Still, self-interest remains the driving force behind Washington punditry. So, some columnists seem to be repositioning themselves in the face of Bush’s slipping popularity, by sniping at Bush about style while continuing to support him on substance.

For instance, a Washington Post column by New Republic editor Peter Beinart chides Bush for refusing to meet with Cindy Sheehan, a mother of a soldier who died in Iraq.

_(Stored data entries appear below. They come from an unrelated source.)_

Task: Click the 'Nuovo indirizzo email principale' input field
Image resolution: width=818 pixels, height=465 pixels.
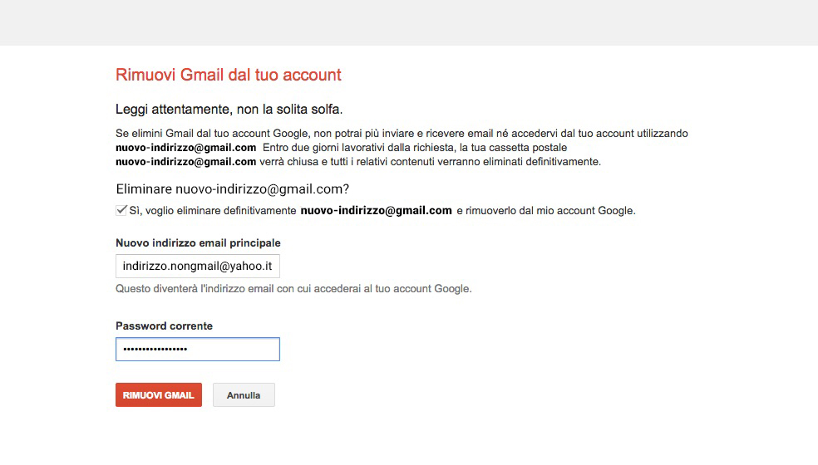Action: (198, 266)
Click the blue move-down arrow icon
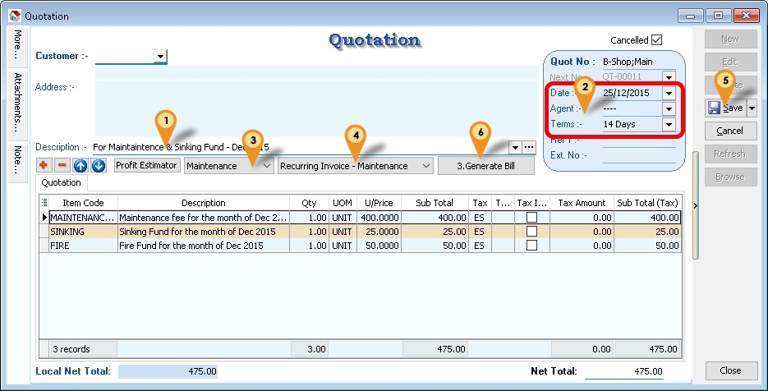 coord(99,166)
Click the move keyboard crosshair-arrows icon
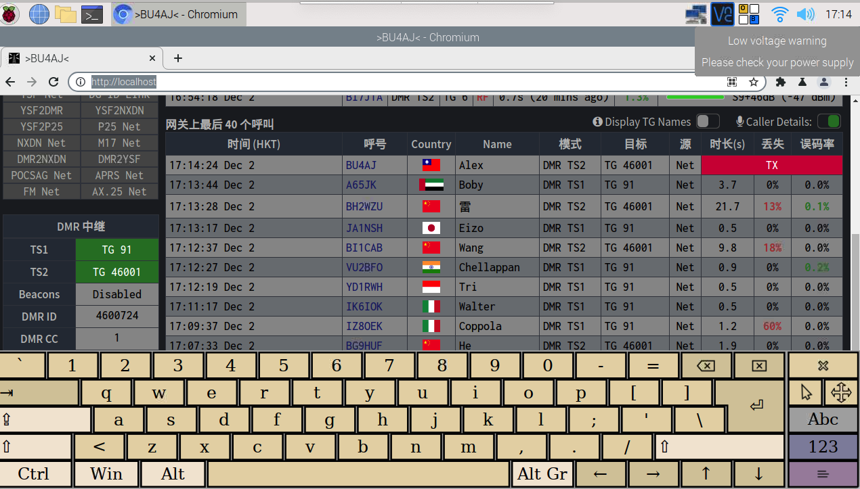Viewport: 860px width, 489px height. coord(840,392)
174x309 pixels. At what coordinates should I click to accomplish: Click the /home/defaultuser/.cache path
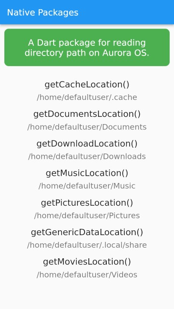click(x=87, y=98)
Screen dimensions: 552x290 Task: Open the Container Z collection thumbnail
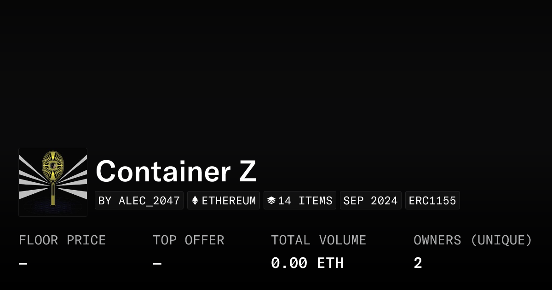pyautogui.click(x=53, y=182)
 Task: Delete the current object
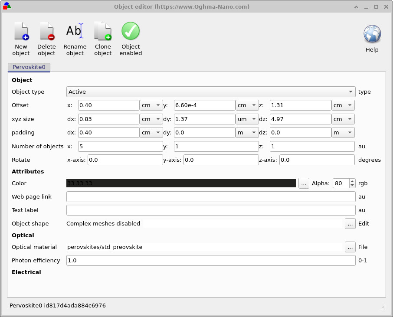pos(46,38)
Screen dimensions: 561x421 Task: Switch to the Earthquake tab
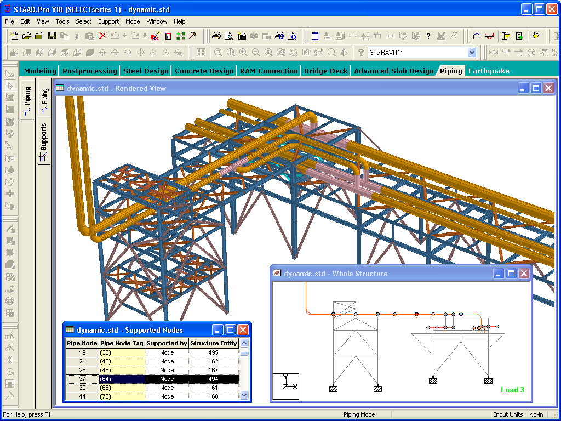[489, 71]
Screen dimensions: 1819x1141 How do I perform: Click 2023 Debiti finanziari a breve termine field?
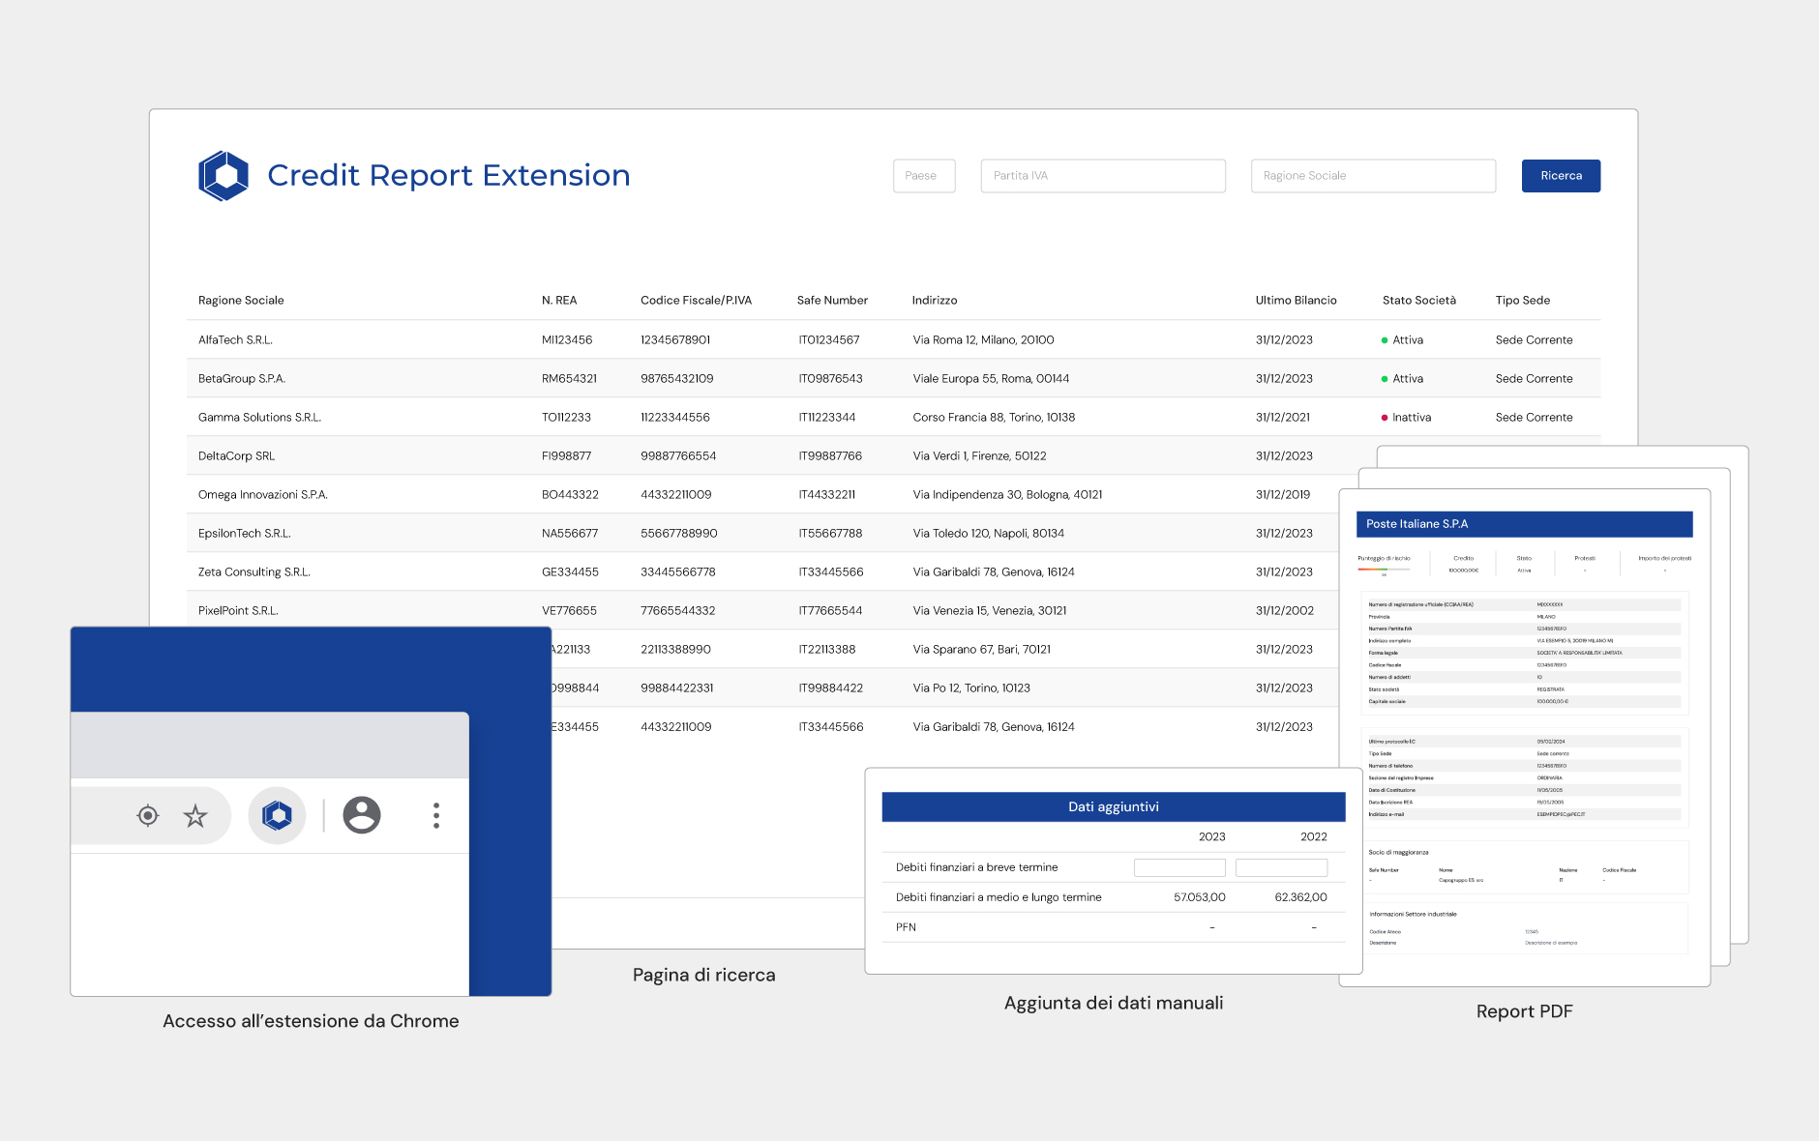(x=1178, y=868)
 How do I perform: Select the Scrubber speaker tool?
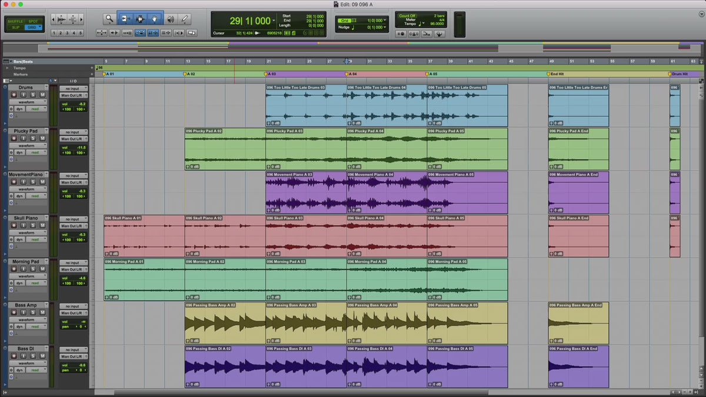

But Beinart, who supported the Iraq invasion, adds that Bush “is right to refuse” Sheehan’s call for a U.S. withdrawal because “it would be a disaster for national security and a betrayal of our responsibility to Iraq.”  [Washington Post, Aug. 18, 2005]

David Ignatius, another Post columnist and war supporter, struck a similar theme: “Let’s look at what the president is doing right: At a time when anguished Americans are calling for a quick withdrawal from Iraq, Bush is telling them a painful truth. ‘Pulling the troops out [now] would send a terrible signal to the enemy,’ [Bush] said.” [Washington Post, Aug. 17, 2005]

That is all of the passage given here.